---- Material for the task
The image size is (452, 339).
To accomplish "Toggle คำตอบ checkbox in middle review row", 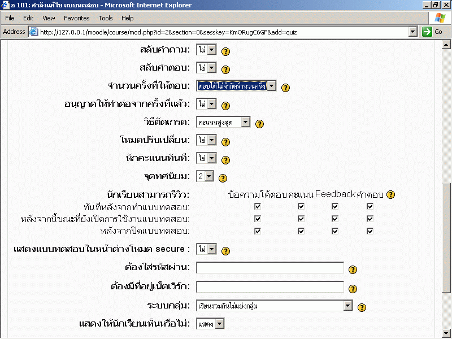I will click(x=370, y=218).
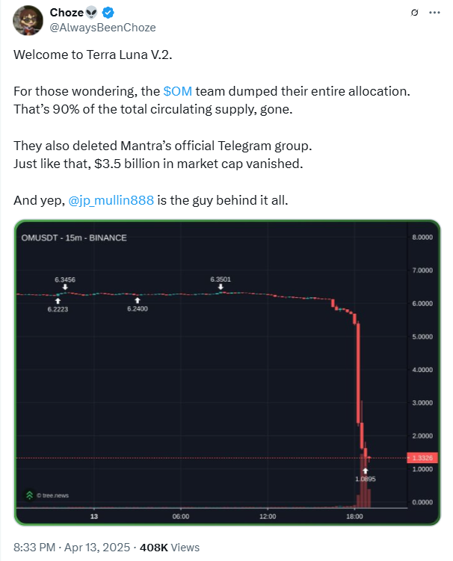Open the $OM cashtag link
This screenshot has width=453, height=561.
[178, 91]
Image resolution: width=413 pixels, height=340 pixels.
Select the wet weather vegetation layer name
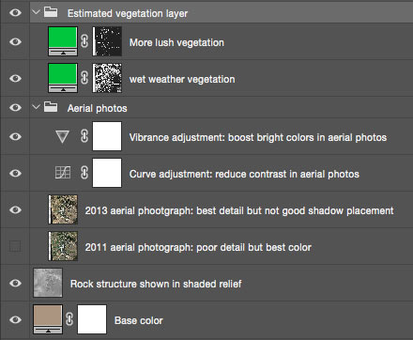(182, 79)
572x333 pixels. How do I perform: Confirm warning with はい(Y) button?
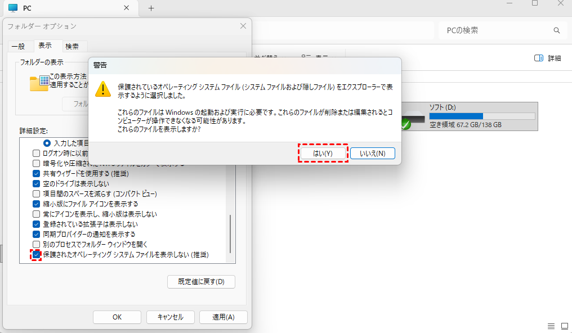pos(323,153)
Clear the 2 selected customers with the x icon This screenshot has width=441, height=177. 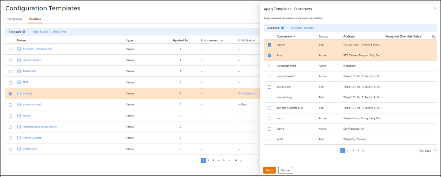click(x=282, y=28)
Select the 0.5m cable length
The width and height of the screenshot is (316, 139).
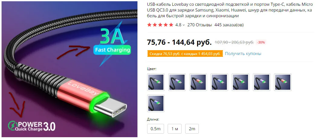pos(156,129)
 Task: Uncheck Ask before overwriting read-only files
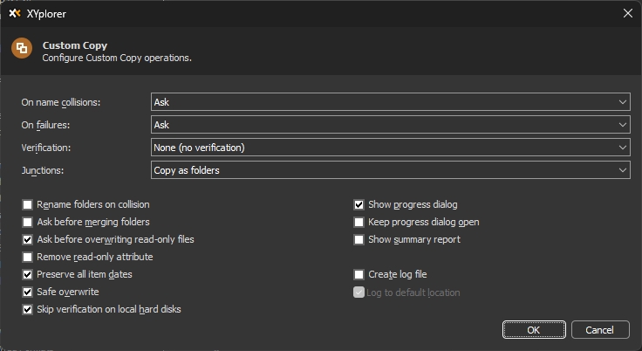pyautogui.click(x=28, y=239)
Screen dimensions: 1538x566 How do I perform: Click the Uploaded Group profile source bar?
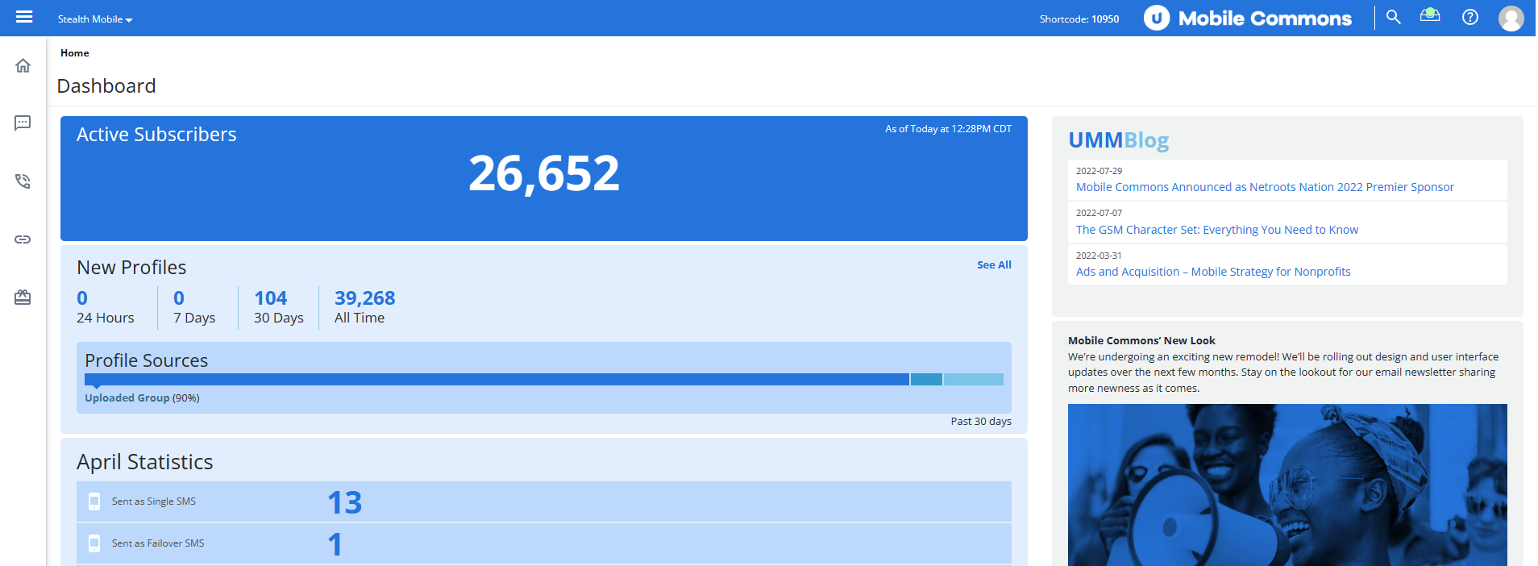click(x=497, y=379)
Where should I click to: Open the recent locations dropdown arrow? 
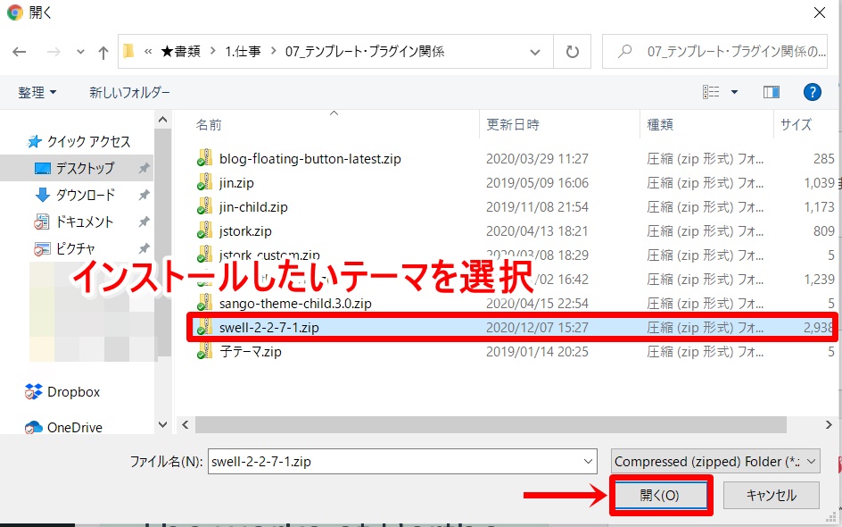(x=80, y=52)
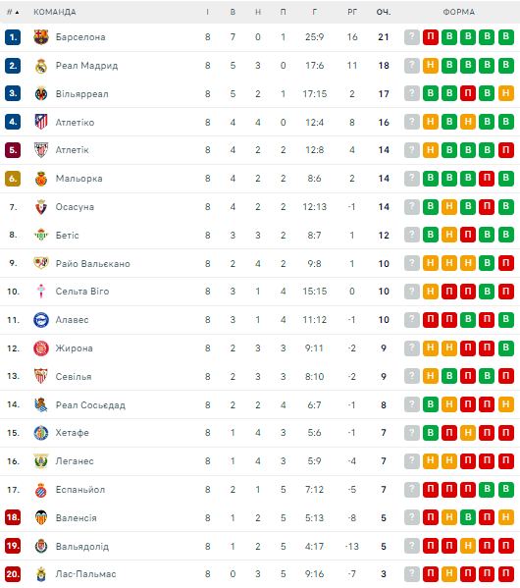
Task: Sort table by the # rank column
Action: pyautogui.click(x=13, y=12)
--------
What you are asked to do: Only those lines from the one containing "Where should I" to the end of the material above, retyped exactly and without pictures, belong in your reply.

Solution to the exercise:
Where should I click to: Open the recent locations dropdown arrow? 
(x=80, y=52)
Task: Sort table by the # rank column
Action: pyautogui.click(x=13, y=12)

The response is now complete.